REQUIRED ACTION A:
In the passage on the Rajaratnam insider trading case, rewrite the part between "Most are not" and "providing that information.", inclusive, and swap "insiders" for "company employees".
REQUIRED ACTION B:
According to the passage on the Rajaratnam insider trading case, why does the argument that someone who acts on a secret has done no wrong fall short?
REQUIRED ACTION C:
Continue the passage on the Rajaratnam insider trading case from its last sentence.

PROVIDED TEXT:
◆ ◆ ◆

Most are not defending Mr. Rajaratnam himself: nobody, not even his closest friends, have stepped up to declare him innocent or incapable of any wrongdoing. Instead, we are asked to consider that what the Feds call insider trading is really another form of market transparency, or alternatively, that it is, or ought to be, perfectly legal for outsiders to trade on information provided by insiders, even if those insiders betray their fiduciary duties in providing that information.

The latter of these arguments could amount to little more than this: if you tell me a secret, and I act on that information, you may have violated a trust, but I have not. I have only acted in my own self-interest, and what else can you expect me to do? Of course this conveniently overlooks the question how I induced you to tell me the secret, or how I colluded with you in violation of a trust. Any investigation of wrongdoing at Galleon will likely focus on whether there were inducements in Mr. Rajaratnam’s network of informants and contacts, or what form collusion took. After all, we’re not really being asked to believe that these were just friendly exchanges.

◆ ◆ ◆

GIVEN RECORDS:
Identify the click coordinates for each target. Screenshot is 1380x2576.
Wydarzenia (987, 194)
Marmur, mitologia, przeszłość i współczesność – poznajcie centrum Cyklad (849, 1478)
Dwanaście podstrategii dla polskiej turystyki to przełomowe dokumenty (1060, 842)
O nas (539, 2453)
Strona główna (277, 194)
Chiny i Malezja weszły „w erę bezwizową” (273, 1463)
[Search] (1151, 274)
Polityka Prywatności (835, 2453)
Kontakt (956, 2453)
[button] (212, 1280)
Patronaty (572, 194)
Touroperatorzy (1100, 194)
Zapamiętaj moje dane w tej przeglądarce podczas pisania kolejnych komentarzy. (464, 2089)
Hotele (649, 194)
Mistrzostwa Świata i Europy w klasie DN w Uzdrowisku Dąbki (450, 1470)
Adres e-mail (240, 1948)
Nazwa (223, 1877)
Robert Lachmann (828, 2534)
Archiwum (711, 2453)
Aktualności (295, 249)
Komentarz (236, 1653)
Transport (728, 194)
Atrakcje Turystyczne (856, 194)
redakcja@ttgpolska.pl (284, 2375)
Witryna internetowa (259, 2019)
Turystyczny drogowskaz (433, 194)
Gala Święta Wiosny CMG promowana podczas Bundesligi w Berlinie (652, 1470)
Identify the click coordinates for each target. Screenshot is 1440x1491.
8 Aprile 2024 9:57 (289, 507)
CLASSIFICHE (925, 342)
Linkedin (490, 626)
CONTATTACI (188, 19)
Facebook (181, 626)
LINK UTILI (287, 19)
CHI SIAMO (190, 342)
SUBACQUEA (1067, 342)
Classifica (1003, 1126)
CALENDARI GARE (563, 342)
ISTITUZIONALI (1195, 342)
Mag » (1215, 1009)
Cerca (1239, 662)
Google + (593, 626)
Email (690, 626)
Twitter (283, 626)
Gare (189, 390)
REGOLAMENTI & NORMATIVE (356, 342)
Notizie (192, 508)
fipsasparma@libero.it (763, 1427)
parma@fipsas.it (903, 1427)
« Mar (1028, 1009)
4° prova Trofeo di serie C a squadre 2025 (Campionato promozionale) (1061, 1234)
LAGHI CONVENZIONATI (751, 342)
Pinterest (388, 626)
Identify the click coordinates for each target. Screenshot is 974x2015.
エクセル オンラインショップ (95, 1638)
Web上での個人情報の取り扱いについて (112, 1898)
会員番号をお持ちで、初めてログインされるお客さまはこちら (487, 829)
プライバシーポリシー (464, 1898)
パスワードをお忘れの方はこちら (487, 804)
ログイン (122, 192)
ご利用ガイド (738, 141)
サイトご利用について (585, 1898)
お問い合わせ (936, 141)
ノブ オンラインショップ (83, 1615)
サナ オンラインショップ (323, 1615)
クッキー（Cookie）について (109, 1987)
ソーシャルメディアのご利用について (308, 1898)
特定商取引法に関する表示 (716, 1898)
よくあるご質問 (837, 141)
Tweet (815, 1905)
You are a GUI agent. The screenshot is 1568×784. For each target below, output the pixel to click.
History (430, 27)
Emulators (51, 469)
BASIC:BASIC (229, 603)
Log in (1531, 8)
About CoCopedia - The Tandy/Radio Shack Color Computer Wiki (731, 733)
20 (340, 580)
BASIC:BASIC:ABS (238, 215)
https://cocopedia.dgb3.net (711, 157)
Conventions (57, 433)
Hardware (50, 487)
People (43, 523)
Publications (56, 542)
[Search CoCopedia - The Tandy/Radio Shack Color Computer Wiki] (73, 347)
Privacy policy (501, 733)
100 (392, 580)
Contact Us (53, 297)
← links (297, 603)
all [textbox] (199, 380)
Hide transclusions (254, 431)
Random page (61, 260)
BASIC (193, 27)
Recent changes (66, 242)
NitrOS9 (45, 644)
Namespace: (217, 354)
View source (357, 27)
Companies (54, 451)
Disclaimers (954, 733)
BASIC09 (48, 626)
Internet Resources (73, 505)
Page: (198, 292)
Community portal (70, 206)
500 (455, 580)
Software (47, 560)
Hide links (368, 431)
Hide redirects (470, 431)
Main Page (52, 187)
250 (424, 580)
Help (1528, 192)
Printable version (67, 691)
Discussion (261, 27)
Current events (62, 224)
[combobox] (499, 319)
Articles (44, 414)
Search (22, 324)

◆ ◆ ◆

ANSWER BOX A:
Most are not defending Mr. Rajaratnam himself: nobody, not even his closest friends, have stepped up to declare him innocent or incapable of any wrongdoing. Instead, we are asked to consider that what the Feds call insider trading is really another form of market transparency, or alternatively, that it is, or ought to be, perfectly legal for outsiders to trade on information provided by company employees, even if those company employees betray their fiduciary duties in providing that information.

ANSWER BOX B:
It ignores how the person got the secret: whether they induced the insider to reveal it or colluded with the insider in betraying a trust. An investigation at Galleon will likely focus on exactly those inducements and that collusion.

ANSWER BOX C:
Or are we? Mr. Rajaratnam cultivated friends in high places and friends with access to proprietary information, to be sure. And as L. Gordon Crovitz noted in a piece that tries to blur the line between insider and outsider trading:

Information flows these days are increasingly about networks, including information about markets shared by members of various communities. Traders use Web sites to compare notes on companies and use social media like Facebook to share information, looking for an edge. Sophisticated traders such as hedge funds draw on more selected networks such as their investors.

The word “community” is doing a lot of work here it shouldn’t do. And it’s a little hard to imagine an entire hedge fund entrusted to the fortunes of six-degree, social media friendships. The role these informal exchanges played in giving Galleon the “edge” that Mr. Rajaratnam insisted upon is most likely negligible. Instead, it seems fair to assume, Mr. Rajaratnam and his associates depended on what Crovitz calls “more sophisticated” social information networks. (If you like acronyms, call them SINs). How sophisticated, and how social, remains to be seen.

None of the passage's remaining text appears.